About this exercise: Your answer should be an exact copy of the listing.

Provided information:
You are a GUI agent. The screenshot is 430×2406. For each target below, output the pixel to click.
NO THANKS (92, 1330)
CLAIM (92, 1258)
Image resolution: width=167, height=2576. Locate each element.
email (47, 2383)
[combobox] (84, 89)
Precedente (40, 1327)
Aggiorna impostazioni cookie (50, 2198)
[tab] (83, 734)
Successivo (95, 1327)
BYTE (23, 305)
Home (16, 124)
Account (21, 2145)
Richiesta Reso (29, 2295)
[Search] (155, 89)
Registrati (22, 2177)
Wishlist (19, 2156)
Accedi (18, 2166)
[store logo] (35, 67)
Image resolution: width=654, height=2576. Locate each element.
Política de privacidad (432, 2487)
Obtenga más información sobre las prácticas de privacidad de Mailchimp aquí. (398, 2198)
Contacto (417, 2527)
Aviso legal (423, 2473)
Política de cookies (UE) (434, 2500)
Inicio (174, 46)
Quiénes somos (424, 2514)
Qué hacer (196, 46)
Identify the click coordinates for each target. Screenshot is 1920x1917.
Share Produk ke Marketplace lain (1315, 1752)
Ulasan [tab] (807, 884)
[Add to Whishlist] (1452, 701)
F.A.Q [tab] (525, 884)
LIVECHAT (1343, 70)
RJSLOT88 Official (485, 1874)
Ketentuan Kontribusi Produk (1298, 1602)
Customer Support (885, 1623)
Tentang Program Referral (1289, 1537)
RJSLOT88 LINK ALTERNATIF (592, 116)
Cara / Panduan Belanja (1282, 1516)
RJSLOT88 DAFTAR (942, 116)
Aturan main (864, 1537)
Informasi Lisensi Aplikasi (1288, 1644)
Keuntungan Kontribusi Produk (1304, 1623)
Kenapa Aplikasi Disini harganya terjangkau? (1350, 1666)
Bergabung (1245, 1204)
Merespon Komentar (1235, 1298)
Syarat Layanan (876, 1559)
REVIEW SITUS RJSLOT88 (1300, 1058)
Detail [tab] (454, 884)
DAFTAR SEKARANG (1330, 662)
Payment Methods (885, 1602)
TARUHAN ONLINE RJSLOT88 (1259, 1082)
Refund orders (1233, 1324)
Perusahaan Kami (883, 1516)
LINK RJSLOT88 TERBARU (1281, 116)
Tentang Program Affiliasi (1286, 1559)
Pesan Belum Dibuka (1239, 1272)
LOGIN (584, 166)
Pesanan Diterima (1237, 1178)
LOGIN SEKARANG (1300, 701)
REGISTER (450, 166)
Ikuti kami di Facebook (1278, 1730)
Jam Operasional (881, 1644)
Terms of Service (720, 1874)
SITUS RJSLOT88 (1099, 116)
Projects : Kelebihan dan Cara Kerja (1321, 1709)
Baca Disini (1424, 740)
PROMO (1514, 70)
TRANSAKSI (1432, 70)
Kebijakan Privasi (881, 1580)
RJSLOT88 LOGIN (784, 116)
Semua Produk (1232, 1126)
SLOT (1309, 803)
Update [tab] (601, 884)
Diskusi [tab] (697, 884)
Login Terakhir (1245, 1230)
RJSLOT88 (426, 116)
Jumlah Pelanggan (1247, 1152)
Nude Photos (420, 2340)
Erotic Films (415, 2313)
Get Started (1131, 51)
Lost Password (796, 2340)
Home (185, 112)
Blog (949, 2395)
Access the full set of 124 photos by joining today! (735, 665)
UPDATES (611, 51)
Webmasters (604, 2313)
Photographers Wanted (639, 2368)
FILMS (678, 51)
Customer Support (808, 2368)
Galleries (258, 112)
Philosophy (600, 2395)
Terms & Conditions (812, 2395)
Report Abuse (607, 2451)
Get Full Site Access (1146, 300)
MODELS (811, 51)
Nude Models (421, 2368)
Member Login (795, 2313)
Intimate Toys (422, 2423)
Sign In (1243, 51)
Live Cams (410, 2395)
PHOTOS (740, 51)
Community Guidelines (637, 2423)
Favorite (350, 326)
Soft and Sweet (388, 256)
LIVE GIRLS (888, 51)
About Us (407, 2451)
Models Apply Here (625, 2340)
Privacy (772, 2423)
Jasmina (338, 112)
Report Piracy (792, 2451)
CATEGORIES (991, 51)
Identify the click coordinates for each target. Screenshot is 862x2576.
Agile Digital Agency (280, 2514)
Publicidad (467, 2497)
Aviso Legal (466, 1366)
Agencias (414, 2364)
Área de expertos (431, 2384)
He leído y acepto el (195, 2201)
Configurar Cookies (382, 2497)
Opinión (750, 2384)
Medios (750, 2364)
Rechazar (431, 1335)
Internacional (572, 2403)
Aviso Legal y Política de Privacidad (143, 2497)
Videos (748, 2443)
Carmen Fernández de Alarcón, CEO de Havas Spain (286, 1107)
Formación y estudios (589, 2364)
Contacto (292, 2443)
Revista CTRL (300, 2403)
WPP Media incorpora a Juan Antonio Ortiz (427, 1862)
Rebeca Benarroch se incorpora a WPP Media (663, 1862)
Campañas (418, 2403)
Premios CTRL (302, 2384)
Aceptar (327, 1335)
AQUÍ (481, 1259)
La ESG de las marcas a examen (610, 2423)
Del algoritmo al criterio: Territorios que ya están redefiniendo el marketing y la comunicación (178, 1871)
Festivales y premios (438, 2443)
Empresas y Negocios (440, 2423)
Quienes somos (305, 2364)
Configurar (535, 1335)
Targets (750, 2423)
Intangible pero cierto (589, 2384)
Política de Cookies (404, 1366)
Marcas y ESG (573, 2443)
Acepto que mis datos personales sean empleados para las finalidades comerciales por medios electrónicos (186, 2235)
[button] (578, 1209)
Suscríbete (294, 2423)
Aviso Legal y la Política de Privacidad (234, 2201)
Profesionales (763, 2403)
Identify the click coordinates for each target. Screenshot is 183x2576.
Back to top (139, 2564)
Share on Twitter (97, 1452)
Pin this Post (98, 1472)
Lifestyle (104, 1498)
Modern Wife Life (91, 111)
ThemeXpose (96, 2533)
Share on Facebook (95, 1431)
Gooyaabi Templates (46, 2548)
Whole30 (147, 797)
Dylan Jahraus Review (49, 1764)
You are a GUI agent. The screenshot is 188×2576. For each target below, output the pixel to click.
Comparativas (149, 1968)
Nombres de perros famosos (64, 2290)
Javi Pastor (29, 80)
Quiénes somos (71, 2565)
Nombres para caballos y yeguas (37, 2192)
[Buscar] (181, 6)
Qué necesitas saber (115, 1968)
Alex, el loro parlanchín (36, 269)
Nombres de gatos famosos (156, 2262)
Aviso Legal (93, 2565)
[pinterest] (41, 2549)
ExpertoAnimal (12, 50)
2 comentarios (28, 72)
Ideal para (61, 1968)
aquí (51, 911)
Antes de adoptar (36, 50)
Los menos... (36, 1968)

The completed task:
You are a GUI agent. The screenshot is 430×2406. For each target below, output the pixel to click.
NO THANKS (92, 1330)
CLAIM (92, 1258)
Image resolution: width=167, height=2576. Locate each element.
email (47, 2383)
[combobox] (84, 89)
Precedente (40, 1327)
Aggiorna impostazioni cookie (50, 2198)
[tab] (83, 734)
Successivo (95, 1327)
BYTE (23, 305)
Home (16, 124)
Account (21, 2145)
Richiesta Reso (29, 2295)
[Search] (155, 89)
Registrati (22, 2177)
Wishlist (19, 2156)
Accedi (18, 2166)
[store logo] (35, 67)
Image resolution: width=654, height=2576. Locate each element.
Política de privacidad (432, 2487)
Obtenga más información sobre las prácticas de privacidad de Mailchimp aquí. (398, 2198)
Contacto (417, 2527)
Aviso legal (423, 2473)
Política de cookies (UE) (434, 2500)
Inicio (174, 46)
Quiénes somos (424, 2514)
Qué hacer (196, 46)
Identify the click coordinates for each target. Screenshot is 1920x1917.
Share Produk ke Marketplace lain (1315, 1752)
Ulasan [tab] (807, 884)
[Add to Whishlist] (1452, 701)
F.A.Q [tab] (525, 884)
LIVECHAT (1343, 70)
RJSLOT88 Official (485, 1874)
Ketentuan Kontribusi Produk (1298, 1602)
Customer Support (885, 1623)
Tentang Program Referral (1289, 1537)
RJSLOT88 LINK ALTERNATIF (592, 116)
Cara / Panduan Belanja (1282, 1516)
RJSLOT88 DAFTAR (942, 116)
Aturan main (864, 1537)
Informasi Lisensi Aplikasi (1288, 1644)
Keuntungan Kontribusi Produk (1304, 1623)
Kenapa Aplikasi Disini harganya terjangkau? (1350, 1666)
Bergabung (1245, 1204)
Merespon Komentar (1235, 1298)
Syarat Layanan (876, 1559)
REVIEW SITUS RJSLOT88 (1300, 1058)
Detail [tab] (454, 884)
DAFTAR SEKARANG (1330, 662)
Payment Methods (885, 1602)
TARUHAN ONLINE RJSLOT88 (1259, 1082)
Refund orders (1233, 1324)
Perusahaan Kami (883, 1516)
LINK RJSLOT88 TERBARU (1281, 116)
Tentang Program Affiliasi (1286, 1559)
Pesan Belum Dibuka (1239, 1272)
LOGIN (584, 166)
Pesanan Diterima (1237, 1178)
LOGIN SEKARANG (1300, 701)
REGISTER (450, 166)
Ikuti kami di Facebook (1278, 1730)
Jam Operasional (881, 1644)
Terms of Service (720, 1874)
SITUS RJSLOT88 (1099, 116)
Projects : Kelebihan dan Cara Kerja (1321, 1709)
Baca Disini (1424, 740)
PROMO (1514, 70)
TRANSAKSI (1432, 70)
Kebijakan Privasi (881, 1580)
RJSLOT88 LOGIN (784, 116)
Semua Produk (1232, 1126)
SLOT (1309, 803)
Update [tab] (601, 884)
Diskusi [tab] (697, 884)
Login Terakhir (1245, 1230)
RJSLOT88 (426, 116)
Jumlah Pelanggan (1247, 1152)
Nude Photos (420, 2340)
Erotic Films (415, 2313)
Get Started (1131, 51)
Lost Password (796, 2340)
Home (185, 112)
Blog (949, 2395)
Access the full set of 124 photos by joining today! (735, 665)
UPDATES (611, 51)
Webmasters (604, 2313)
Photographers Wanted (639, 2368)
FILMS (678, 51)
Customer Support (808, 2368)
Galleries (258, 112)
Philosophy (600, 2395)
Terms & Conditions (812, 2395)
Report Abuse (607, 2451)
Get Full Site Access (1146, 300)
MODELS (811, 51)
Nude Models (421, 2368)
Member Login (795, 2313)
Intimate Toys (422, 2423)
Sign In (1243, 51)
Live Cams (410, 2395)
PHOTOS (740, 51)
Community Guidelines (637, 2423)
Favorite (350, 326)
Soft and Sweet (388, 256)
LIVE GIRLS (888, 51)
About Us (407, 2451)
Models Apply Here (625, 2340)
Privacy (772, 2423)
Jasmina (338, 112)
Report Piracy (792, 2451)
CATEGORIES (991, 51)
Identify the click coordinates for each target. Screenshot is 862x2576.
Agile Digital Agency (280, 2514)
Publicidad (467, 2497)
Aviso Legal (466, 1366)
Agencias (414, 2364)
Área de expertos (431, 2384)
He leído y acepto el (195, 2201)
Configurar Cookies (382, 2497)
Opinión (750, 2384)
Medios (750, 2364)
Rechazar (431, 1335)
Internacional (572, 2403)
Aviso Legal y Política de Privacidad (143, 2497)
Videos (748, 2443)
Carmen Fernández de Alarcón, CEO de Havas Spain (286, 1107)
Formación y estudios (589, 2364)
Contacto (292, 2443)
Revista CTRL (300, 2403)
WPP Media incorpora a Juan Antonio Ortiz (427, 1862)
Rebeca Benarroch se incorpora a WPP Media (663, 1862)
Campañas (418, 2403)
Premios CTRL (302, 2384)
Aceptar (327, 1335)
AQUÍ (481, 1259)
La ESG de las marcas a examen (610, 2423)
Del algoritmo al criterio: Territorios que ya están redefiniendo el marketing y la comunicación (178, 1871)
Festivales y premios (438, 2443)
Empresas y Negocios (440, 2423)
Quienes somos (305, 2364)
Configurar (535, 1335)
Targets (750, 2423)
Intangible pero cierto (589, 2384)
Política de Cookies (404, 1366)
Marcas y ESG (573, 2443)
Acepto que mis datos personales sean empleados para las finalidades comerciales por medios electrónicos (186, 2235)
[button] (578, 1209)
Suscríbete (294, 2423)
Aviso Legal y la Política de Privacidad (234, 2201)
Profesionales (763, 2403)
Identify the click coordinates for each target. Screenshot is 183x2576.
Back to top (139, 2564)
Share on Twitter (97, 1452)
Pin this Post (98, 1472)
Lifestyle (104, 1498)
Modern Wife Life (91, 111)
ThemeXpose (96, 2533)
Share on Facebook (95, 1431)
Gooyaabi Templates (46, 2548)
Whole30 (147, 797)
Dylan Jahraus Review (49, 1764)
You are a GUI agent. The screenshot is 188×2576. For each target below, output the pixel to click.
Comparativas (149, 1968)
Nombres de perros famosos (64, 2290)
Javi Pastor (29, 80)
Quiénes somos (71, 2565)
Nombres para caballos y yeguas (37, 2192)
[Buscar] (181, 6)
Qué necesitas saber (115, 1968)
Alex, el loro parlanchín (36, 269)
Nombres de gatos famosos (156, 2262)
Aviso Legal (93, 2565)
[pinterest] (41, 2549)
ExpertoAnimal (12, 50)
2 comentarios (28, 72)
Ideal para (61, 1968)
aquí (51, 911)
Antes de adoptar (36, 50)
Los menos... (36, 1968)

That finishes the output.